**Data to process:**
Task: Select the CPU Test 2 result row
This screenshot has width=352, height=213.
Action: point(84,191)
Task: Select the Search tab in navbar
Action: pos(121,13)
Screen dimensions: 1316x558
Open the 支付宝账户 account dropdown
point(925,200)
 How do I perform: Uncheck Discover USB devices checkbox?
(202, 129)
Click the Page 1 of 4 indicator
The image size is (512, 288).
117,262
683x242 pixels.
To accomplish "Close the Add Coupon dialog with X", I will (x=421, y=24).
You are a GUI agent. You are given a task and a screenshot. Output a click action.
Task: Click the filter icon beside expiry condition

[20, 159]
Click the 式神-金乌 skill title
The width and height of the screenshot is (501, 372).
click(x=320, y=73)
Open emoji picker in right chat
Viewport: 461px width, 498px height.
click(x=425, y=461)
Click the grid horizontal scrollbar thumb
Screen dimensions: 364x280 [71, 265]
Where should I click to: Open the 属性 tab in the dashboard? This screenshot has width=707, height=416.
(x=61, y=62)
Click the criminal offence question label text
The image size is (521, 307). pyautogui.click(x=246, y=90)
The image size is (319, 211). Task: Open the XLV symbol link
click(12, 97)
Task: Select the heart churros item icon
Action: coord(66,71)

**What this task involves:**
Reply with exactly the lines from the one containing "683x242 pixels." to the last line of the material, inclusive, and with nothing more.

**Finished task:**
683x242 pixels.
To accomplish "Close the Add Coupon dialog with X", I will (x=421, y=24).
You are a GUI agent. You are given a task and a screenshot. Output a click action.
Task: Click the filter icon beside expiry condition

[20, 159]
Click the 式神-金乌 skill title
The width and height of the screenshot is (501, 372).
click(x=320, y=73)
Open emoji picker in right chat
Viewport: 461px width, 498px height.
click(x=425, y=461)
Click the grid horizontal scrollbar thumb
Screen dimensions: 364x280 [71, 265]
Where should I click to: Open the 属性 tab in the dashboard? This screenshot has width=707, height=416.
(x=61, y=62)
Click the criminal offence question label text
The image size is (521, 307). pyautogui.click(x=246, y=90)
The image size is (319, 211). Task: Open the XLV symbol link
click(12, 97)
Task: Select the heart churros item icon
Action: coord(66,71)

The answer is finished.